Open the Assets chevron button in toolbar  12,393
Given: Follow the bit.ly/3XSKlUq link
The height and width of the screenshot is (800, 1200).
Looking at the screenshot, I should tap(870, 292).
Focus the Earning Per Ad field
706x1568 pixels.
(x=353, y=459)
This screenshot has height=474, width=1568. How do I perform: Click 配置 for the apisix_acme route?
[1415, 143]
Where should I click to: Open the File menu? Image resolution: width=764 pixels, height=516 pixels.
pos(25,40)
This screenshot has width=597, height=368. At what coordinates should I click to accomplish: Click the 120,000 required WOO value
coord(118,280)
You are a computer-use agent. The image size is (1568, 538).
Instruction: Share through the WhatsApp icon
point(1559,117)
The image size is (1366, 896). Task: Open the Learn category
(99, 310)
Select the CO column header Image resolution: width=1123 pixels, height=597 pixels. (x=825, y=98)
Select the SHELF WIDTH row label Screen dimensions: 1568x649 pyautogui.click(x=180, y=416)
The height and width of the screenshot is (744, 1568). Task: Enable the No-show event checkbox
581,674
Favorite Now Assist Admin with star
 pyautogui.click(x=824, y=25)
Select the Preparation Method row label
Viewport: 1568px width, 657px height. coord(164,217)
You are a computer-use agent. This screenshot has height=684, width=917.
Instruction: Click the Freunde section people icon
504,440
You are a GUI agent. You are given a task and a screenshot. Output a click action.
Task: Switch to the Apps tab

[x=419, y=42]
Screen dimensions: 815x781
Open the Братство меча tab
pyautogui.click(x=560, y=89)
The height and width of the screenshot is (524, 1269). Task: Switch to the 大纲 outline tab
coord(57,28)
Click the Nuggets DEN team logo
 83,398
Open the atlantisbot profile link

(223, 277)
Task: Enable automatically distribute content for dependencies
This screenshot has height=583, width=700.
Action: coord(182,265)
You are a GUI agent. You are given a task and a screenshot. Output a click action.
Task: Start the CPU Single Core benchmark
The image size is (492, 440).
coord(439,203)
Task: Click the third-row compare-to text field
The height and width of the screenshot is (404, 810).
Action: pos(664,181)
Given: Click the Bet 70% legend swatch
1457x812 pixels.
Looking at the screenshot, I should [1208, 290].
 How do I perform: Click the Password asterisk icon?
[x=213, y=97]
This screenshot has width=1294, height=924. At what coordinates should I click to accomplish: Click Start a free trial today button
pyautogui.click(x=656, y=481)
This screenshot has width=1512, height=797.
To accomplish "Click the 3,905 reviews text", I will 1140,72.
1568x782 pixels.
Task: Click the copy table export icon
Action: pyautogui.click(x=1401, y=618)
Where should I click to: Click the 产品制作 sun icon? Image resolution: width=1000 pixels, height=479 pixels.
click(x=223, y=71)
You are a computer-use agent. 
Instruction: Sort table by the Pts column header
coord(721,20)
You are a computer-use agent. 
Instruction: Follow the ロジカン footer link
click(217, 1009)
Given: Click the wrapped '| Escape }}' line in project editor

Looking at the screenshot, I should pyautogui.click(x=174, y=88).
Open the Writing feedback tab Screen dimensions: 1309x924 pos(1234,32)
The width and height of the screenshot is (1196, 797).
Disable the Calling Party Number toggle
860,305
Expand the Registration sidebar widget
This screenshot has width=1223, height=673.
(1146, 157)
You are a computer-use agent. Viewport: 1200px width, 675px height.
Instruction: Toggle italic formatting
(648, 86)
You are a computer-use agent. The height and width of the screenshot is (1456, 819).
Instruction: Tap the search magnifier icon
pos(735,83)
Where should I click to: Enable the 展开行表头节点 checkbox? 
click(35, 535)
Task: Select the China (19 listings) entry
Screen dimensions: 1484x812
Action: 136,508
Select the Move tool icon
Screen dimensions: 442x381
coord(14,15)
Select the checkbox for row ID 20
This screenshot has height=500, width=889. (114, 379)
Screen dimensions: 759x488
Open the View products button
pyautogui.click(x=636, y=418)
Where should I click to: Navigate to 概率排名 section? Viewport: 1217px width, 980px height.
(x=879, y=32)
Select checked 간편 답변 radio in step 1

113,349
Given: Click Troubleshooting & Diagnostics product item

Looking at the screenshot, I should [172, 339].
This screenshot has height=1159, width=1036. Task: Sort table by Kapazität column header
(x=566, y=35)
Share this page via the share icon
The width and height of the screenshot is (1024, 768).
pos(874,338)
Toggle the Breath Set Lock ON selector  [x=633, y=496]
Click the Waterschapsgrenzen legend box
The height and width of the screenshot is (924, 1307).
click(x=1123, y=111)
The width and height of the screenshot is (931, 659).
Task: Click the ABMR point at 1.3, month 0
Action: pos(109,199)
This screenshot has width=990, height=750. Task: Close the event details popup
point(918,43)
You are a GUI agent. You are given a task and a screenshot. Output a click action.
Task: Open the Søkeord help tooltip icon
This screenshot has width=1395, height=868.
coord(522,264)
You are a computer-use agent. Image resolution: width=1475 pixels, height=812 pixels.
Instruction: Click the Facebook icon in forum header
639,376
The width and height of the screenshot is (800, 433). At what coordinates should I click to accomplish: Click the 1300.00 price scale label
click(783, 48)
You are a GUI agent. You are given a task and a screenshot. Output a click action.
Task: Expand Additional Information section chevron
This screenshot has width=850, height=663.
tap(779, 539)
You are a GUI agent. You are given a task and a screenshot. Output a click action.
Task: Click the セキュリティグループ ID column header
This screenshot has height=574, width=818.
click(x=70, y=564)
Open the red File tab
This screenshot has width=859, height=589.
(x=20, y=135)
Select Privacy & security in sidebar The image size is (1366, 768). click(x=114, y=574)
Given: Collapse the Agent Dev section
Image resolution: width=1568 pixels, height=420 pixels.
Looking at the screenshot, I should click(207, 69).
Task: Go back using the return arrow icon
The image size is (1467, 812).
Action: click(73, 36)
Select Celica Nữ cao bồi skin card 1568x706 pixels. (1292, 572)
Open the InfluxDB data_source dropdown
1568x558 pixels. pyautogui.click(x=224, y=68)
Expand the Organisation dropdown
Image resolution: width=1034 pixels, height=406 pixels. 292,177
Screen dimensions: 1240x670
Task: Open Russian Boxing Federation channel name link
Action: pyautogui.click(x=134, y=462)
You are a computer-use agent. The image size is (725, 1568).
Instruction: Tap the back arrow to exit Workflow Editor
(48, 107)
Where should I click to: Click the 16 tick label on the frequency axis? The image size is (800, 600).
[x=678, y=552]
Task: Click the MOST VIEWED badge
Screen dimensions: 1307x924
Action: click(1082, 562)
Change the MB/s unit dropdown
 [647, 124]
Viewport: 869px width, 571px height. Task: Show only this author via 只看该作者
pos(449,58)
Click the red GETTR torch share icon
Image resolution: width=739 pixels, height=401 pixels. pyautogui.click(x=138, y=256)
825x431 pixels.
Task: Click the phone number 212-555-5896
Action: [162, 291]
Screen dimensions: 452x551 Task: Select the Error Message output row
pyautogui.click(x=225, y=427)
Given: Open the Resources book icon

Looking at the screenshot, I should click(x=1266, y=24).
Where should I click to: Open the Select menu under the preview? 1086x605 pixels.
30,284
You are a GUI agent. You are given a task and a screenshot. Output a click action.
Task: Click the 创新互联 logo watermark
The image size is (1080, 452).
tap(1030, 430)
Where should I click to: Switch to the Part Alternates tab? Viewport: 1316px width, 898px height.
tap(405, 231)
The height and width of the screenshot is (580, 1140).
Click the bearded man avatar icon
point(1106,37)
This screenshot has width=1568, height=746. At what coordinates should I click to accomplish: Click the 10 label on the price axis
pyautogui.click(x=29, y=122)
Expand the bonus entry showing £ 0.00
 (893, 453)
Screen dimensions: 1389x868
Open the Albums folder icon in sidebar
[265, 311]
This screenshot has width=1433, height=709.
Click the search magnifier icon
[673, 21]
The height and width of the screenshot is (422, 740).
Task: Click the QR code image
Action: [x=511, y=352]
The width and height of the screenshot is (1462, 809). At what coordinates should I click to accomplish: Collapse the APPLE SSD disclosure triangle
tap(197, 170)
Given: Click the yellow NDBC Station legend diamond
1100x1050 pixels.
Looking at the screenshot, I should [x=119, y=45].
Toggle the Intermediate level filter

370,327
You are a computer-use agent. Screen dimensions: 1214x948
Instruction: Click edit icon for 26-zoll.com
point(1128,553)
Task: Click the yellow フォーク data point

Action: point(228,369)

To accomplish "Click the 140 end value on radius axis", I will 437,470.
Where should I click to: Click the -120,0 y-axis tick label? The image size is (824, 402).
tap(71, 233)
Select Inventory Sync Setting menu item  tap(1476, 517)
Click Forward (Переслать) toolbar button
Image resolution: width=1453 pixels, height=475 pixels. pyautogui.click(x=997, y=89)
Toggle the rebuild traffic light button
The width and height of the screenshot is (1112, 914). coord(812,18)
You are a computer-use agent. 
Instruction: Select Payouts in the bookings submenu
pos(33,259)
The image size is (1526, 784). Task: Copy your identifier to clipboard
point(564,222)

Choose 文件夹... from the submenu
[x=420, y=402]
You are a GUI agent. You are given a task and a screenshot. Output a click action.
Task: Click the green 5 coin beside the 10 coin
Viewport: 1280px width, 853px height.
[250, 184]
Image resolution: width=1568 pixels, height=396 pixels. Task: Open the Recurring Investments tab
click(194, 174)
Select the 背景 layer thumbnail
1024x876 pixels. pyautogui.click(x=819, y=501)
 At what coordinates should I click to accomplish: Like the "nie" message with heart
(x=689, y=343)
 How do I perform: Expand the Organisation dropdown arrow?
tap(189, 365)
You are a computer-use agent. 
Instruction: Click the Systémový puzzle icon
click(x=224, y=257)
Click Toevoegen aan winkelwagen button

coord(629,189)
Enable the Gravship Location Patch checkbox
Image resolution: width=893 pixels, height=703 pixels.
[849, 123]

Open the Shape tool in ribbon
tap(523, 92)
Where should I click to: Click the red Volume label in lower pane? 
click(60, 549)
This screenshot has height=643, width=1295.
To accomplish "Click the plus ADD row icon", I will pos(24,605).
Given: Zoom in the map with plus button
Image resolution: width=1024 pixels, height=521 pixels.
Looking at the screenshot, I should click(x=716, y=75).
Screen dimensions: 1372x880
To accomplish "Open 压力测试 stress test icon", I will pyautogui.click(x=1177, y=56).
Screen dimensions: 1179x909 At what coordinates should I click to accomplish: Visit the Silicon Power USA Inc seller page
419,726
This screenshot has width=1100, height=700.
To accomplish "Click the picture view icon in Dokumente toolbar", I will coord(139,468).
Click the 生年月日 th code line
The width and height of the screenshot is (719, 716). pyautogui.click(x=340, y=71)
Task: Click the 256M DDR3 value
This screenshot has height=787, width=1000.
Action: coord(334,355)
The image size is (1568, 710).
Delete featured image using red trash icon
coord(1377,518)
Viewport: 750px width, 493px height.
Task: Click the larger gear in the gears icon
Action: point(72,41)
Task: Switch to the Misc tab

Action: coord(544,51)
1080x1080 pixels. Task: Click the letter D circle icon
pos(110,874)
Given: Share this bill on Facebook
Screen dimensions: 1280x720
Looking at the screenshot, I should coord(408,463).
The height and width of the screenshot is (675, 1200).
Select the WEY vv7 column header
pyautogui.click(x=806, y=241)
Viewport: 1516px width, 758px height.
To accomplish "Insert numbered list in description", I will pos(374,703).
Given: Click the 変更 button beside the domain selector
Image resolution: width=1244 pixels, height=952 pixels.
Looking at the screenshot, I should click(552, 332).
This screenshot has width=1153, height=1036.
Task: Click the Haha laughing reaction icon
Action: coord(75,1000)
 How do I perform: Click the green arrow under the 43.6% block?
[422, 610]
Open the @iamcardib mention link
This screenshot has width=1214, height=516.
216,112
■ ■ ■
Wherever a line of the data above contains "beside", copy that line.

Response to this task:
Task: Click the green 5 coin beside the 10 coin
Given: Click the 変更 button beside the domain selector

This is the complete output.